Document segment:

begin

You are right. Beautifull. I am going to get some parts.

Thankx,

DP


----------



## JRP3 (Mar 7, 2008)

As I've mentioned in other threads, Alltrax controllers show the precharge resistor always connected. This may actually preserve the life of the controller by keeping the capacitors fully formed at all times. I have yet to see a good argument to switch off the precharge resistor, unless the vehicle will be sitting for weeks without being charged.


----------



## Guest (Nov 11, 2008)

Having the precharge on all the time even when the vehicle is off is in my opinion not a good thing. But having it on all the time while driving or during quick stops is not really a problem. If the caps are charged no further current will get wasted. Only when the caps need charged will the pre-charge pump out some juice. I want to set mine up so when I shut my key off the main contactor will shut off and a second contactor that will shut off that controls the pre-charge circuit. That way all will be off. For now as long as I manually shut off my main circuit breaker switch my pre-charge circuit is off. No leaking power after I shut down for the night. 

Pete : )

Best to keep it as simple as possible. More contacts mean more points for failure. It will most likely be just fine but you may want to have an idiot light for each contact switch just in case it does not work so you know if it is not working. LED's last for just about ever so those idiot lights are a good thing. Less electronics easier to fix and less to go wrong down the road. 

: )


----------



## JRP3 (Mar 7, 2008)

gottdi said:


> Having the precharge on all the time even when the vehicle is off is in my opinion not a good thing.


Why?
I should also point out that Alltrax recommends a much higher precharge resistor value than is used in the ZEVA article, depending on the voltage used.
48V 400ohm 10 Watt
72V 1000ohm 10 Watt.
http://evdrives.com/accessories.html
http://evdrives.com/Manuals/Alltrax/Doc120-046-A_TN010-Contactor-Fuse-Diode-Lessons-Learned.pdf


----------



## Guest (Nov 11, 2008)

Why? Only because it is just one more voltage discharge point. But it really is not a big deal. Power is only pulled from the pack when the caps discharge enough to need more. If you have decent caps in your vehicle the amount is negligible. I just like knowing that all power is off to the controller. It is no big deal to start it up again in the morning or when you decide to drive your vehicle. I may not turn it off if I am going to keep moving or will stop for a short time. I currently manually turn off my main circuit breaker so when that is off all power to the controller is off. Like I said in a previous post I still had one hell of a charge in my caps even after three days of non use.

end

Things to do:
1. In the precharge resistor thread, what precharge resistor does Alltrax recommend for a 72V system?
2. List every post header in the precharge resistor thread, giving the poster name and date in the order they appear.
3. Write the next part of the precharge resistor thread, picking up after its final sentence.

Raw data:

begin

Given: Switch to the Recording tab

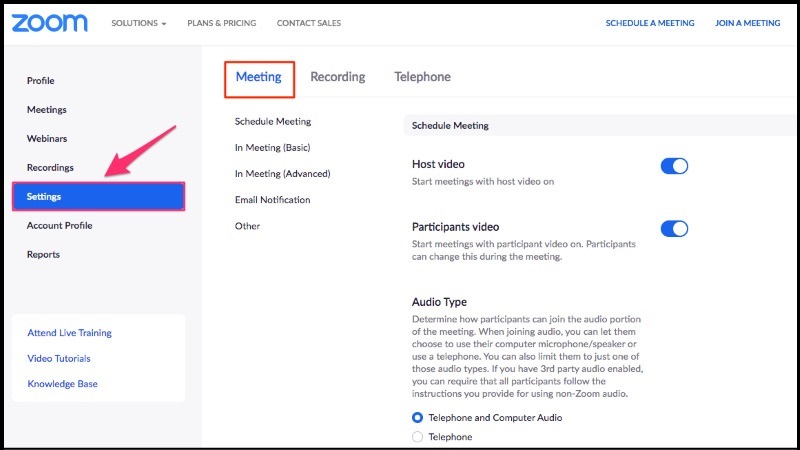Looking at the screenshot, I should click(x=337, y=77).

end

Responses per task:
1. A 1000 ohm, 10 watt resistor.

2.
JRP3 (Mar 7, 2008)
Guest (Nov 11, 2008)
JRP3 (Mar 7, 2008)
Guest (Nov 11, 2008)

3.
Pete : )

So in a nut shell it is just a personal thing. But I do need an easy way to shut off power and discharge the controller if and when I am working on the system. I don't really like that power floating around when my hands are in close proximity. So the main circuit breaker is my controller shut off and then I go for the battery cables before I do any work. 





JRP3 said:


> Why?
> I should also point out that Alltrax recommends a much higher precharge resistor value than is used in the ZEVA article, depending on the voltage used.
> 48V 400ohm 10 Watt
> 72V 1000ohm 10 Watt.
> ...


----------



## patzke (Nov 1, 2008)

gottdi said:


> Why? Only because it is just one more voltage discharge point. But it really is not a big deal. Power is only pulled from the pack when the caps discharge enough to need more. If you have decent caps in your vehicle the amount is negligible. I just like knowing that all power is off to the controller. It is no big deal to start it up again in the morning or when you decide to drive your vehicle. I may not turn it off if I am going to keep moving or will stop for a short time. I currently manually turn off my main circuit breaker so when that is off all power to the controller is off. Like I said in a previous post I still had one hell of a charge in my caps even after three days of non use.
> 
> Pete : )
> 
> So in a nut shell it is just a personal thing. But I do need an easy way to shut off power and discharge the controller if and when I am working on the system. I don't really like that power floating around when my hands are in close proximity. So the main circuit breaker is my controller shut off and then I go for the battery cables before I do any work.



Pete, 

What if you put a momentary push button on your dash to control your precharge system. Hold in for 10 or 15 seconds before you turn your car on. Then the system is only charged when you want it to be charged; when you first close the main contactor. Right?

*EDIT: I could not find the recommended 5W 180ohm resistors at my local radio shack, and they said they could not order them. What range or resistor ratings is acceptable for a precharge system?*


----------



## rfengineers (Jun 2, 2008)

JRP3 said:


> As I've mentioned in other threads, Alltrax controllers show the precharge resistor always connected.


Alltrax also insists that the main contactor MUST open when you let the throttle up. Do you know why they say this? It's because people repeatedly jump in and out of their electric cart to swing a stick at a little ball. When they jump out of the cart they do not turn off the key and carry it with them. If you regularly jump out of your EV and leave the key turned on in the ignition then you too should follow Alltrax's advice.



JRP3 said:


> This may actually preserve the life of the controller by keeping the capacitors fully formed at all times.


What are you basing this claim on? Electrolytic capacitors fail in this fashion if they sit unused for YEARS, not days or weeks.



JRP3 said:


> I have yet to see a good argument to switch off the precharge resistor, unless the vehicle will be sitting for weeks without being charged.


It's a saftey hazard. If all controller connections are fully protected from accidental contact then you are correct. However, I have yet to see a non-golf-cart that meets this condition.


----------



## judebert (Apr 16, 2008)

rfengineers said:


> I built a step-start controller that does exactly what you describe plus it has an input that monitors the vacuum pump and waits until the pump stops before enabling the main contactor. I have been testing it for the past couple of days.
> 
> I expect to be offering them for sale in the next week or so. You can see the setp-start circuit board mounted on the back of my relay box in the attached picture.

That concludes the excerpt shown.